FA Insights is a daily newsletter from Business Insider that delivers the top news and commentary for financial advisors.
Gundlach rips apart negative rates (InvestmentNews)
DoubleLine Capital’s Jeffrey Gundlach talked down negative interest rate policies in a webcast after stocks closed on Tuesday, reports Jeff Benjamin.
“Negative rates are one of the dumbest, most horrible ideas I’ve ever heard of,” he said.
“Europe went negative last year, and bond yields are higher and the euro has strengthened. And euro stocks have been a disaster relative to the US,” he continued, assessing the effectiveness of negative rates as a monetary policy tool.
There’s no one “best” retirement strategy (Nerd’s Eye View)
With lots of products and services for retirees nowadays, it’s really hard to nail down the “best” retirement strategy: A strategy that works well for one person may not be as effective for another.
“…The fundamental point remains that evaluating which retirement strategy is best requires a combination of both a quality process to objectively analyse the scenarios, and a careful consideration of what tools will be used to do the measuring and evaluate the outcomes in the first place, to properly fit them into a client’s preferences and tolerance for risk!” argues Michael Kitces.
A new study from Zillow notes that home values and rents have grown more quickly in parts of the US that have provided the most socio-economic mobility for children in low-income families.
“The gap between the average home value in the best and worst places for social mobility has almost tripled over the past two decades. In the late 1990s, the average home value in the best places for social mobility was $156,300, compared to $100,100 in the worst places, a gap of 56.1%. Today, these numbers have grown to $373,200 and $150,900, respectively — a gap of 147.3%,” the Zillow report notes.

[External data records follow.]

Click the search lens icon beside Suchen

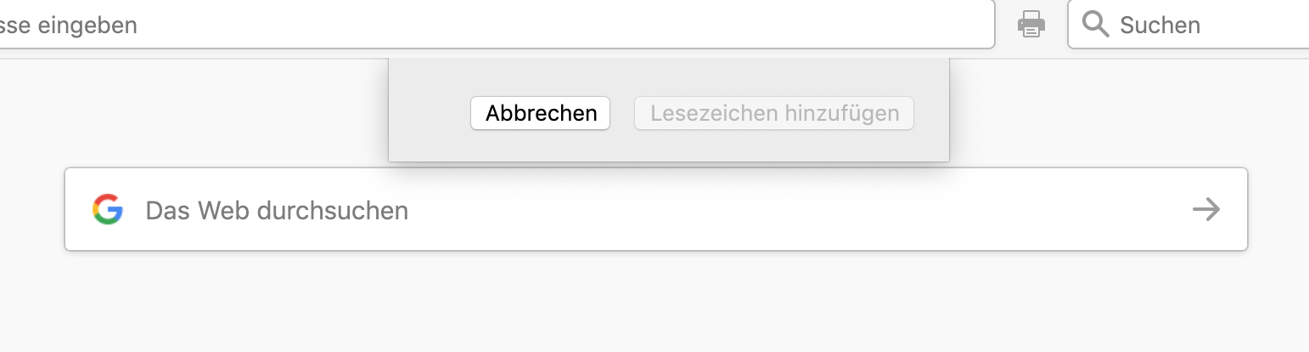click(x=1096, y=25)
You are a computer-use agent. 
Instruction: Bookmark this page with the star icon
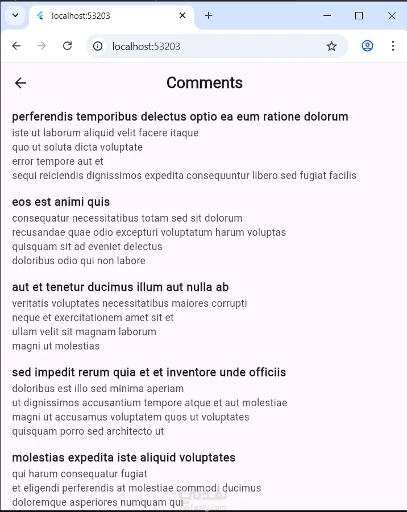[331, 47]
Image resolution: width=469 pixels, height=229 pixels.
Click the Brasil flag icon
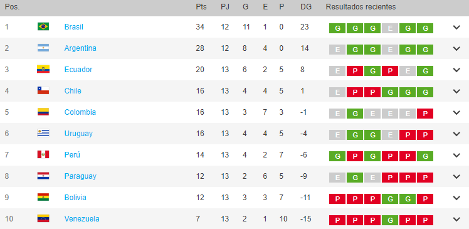43,26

Baby boomers are less confident about retirement than ever (Financial Planning)
A new survey of baby boomers from the Insured Retirement Institute found that just 24% of respondents were confident they will have enough money to last through their lifetimes. That’s the lowest percentage since the group started conducting the survey in 2011, when the number was 37%.
“People are becoming much more aware of the challenges they’re going to face in retirement, because, really, their preparedness hasn’t changed a whole lot but their confidence has — it’s dropped significantly, which could be seen as a good thing,” Jamie Hopkins, a professor of taxation at the American College, told Financial Planning.
“It would be seen as a good thing if we actually saw people having better offsetting behaviours. Unfortunately, we haven’t seen that yet.”
Why people under 35 aren’t investing (Business Insider)
Neal Frankle of Wealth Pilgrim cites a recent Gallup Poll indicating that less than half of all households led by people under 35 own any equity funds or stocks.
He cites three reasons why this may be the case: It’s tougher for young people in the economy nowadays, young people are more “shy” about investing — possibly due to the market meltdowns of 2001 and 2008, and “many have saddled themselves with huge debt.”